Ou alors, c’est encore avec un humour mesuré : Beatrix Kiddo dans Kill Bill dépouille l’infirmier-violeur de ses clefs ; le porte-clef annonce “Pussy Wagon”, et c’est effectivement un Pussy Wagon d’aussi mauvais goût que l’accessoire qui l’attend sur le parking°.


Dans ce dernier cas, nul besoin de la psychanalyse pour comprendre cette caractérisation des plus évidentes : le violeur est aussi vulgaire et repoussant que ses clefs, elles-même à l’image de la voiture (à moins que ce ne soit le contraire). Finalement, c’est encore dans Sexe, Mensonges et Vidéo que cette rencontre entre la clef et son usager est la mieux portée par la psychologie congelée du personnage de Graham. Le vidéaste impuissant angoisse à l’idée de prendre un appartement, et d’ajouter une clef au trousseau idéal qui n‘en contient selon lui qu’une - celle de sa voiture. C’est d’ailleurs James Spader qui incarne Graham - celui-là même qui faisait de la voiture un espace érotique et mortifère (ou érotique car mortifère) dans Crash.

Dans ces récits, la clef n’ouvre rien, ne dévoile aucun secret : elle est l’expression d’un idéal, l’errance contenue dans un petit morceau de métal - dans le film de Soderbergh, tous les secrets finissent au grand jour, et la clef d’appartement remplace finalement la clef de bagnole, signe que le récit a vrillé, quand le road movie hors-champ de Graham mute en drame sentimental.
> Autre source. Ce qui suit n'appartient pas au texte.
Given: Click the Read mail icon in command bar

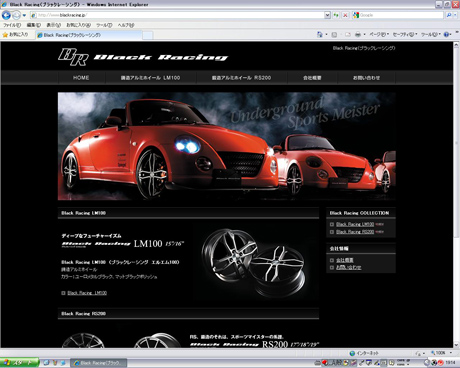Looking at the screenshot, I should [348, 34].
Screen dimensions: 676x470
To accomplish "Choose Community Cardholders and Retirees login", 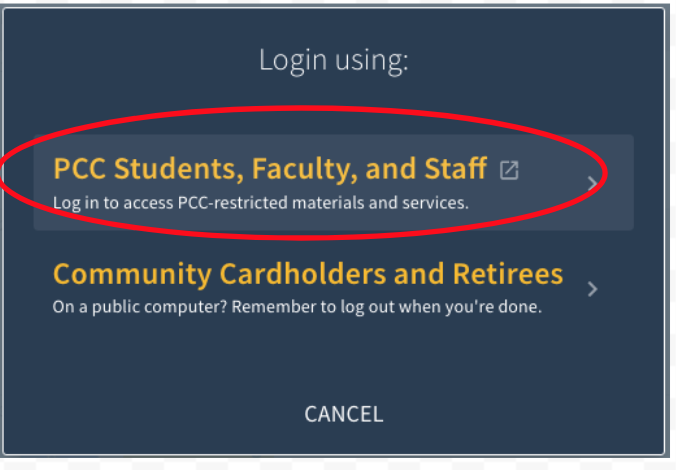I will tap(307, 274).
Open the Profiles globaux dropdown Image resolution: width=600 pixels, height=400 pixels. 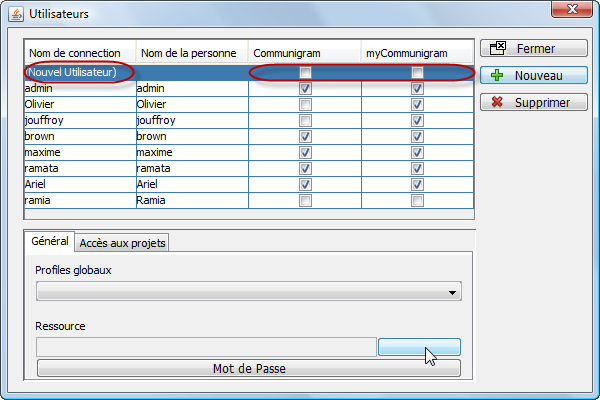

La clef de bagnole, mais aussi les autres, ne construisent des possibles que pour mieux les désamorcer : alors la clef n’ouvre plus rien, et c’est cette excision de l’usage qui permet à l’objet de cinéma de travestir son référent.

FILMS CITÉS

2 Fast 2 Furious, John Singleton, 2003.
Bonnie & Clyde, Arthur Penn, 1967.
Breaking Bad, série créée par Vince Gilligan, 2008-2013.
Bullitt, Peter Yates, 1968.
Chambre 1408, Mikael Håfström, 2007.
Crash, David Cronenberg, 1996.
Drive, Nicholas Winding Refn, 2011.
Fast & Furious, Rob Cohen, 2001.
Gerry, Gus Van Sant, 2002.
Kill Bill : Volume I, Quentin Tarantino, 2003.
Levity, Ed Solomon, 2003.
Lost Highway, David Lynch, 1997.
La Neuvième Porte, Roman Polanski, 1999.
Les Oiseaux, Alfred Hitchcock, 1963.
Point Limite Zero, Richard C. Sarafian, 1971.
Sexe, Mensonges et Vidéo, Gus Van Sant, 1989.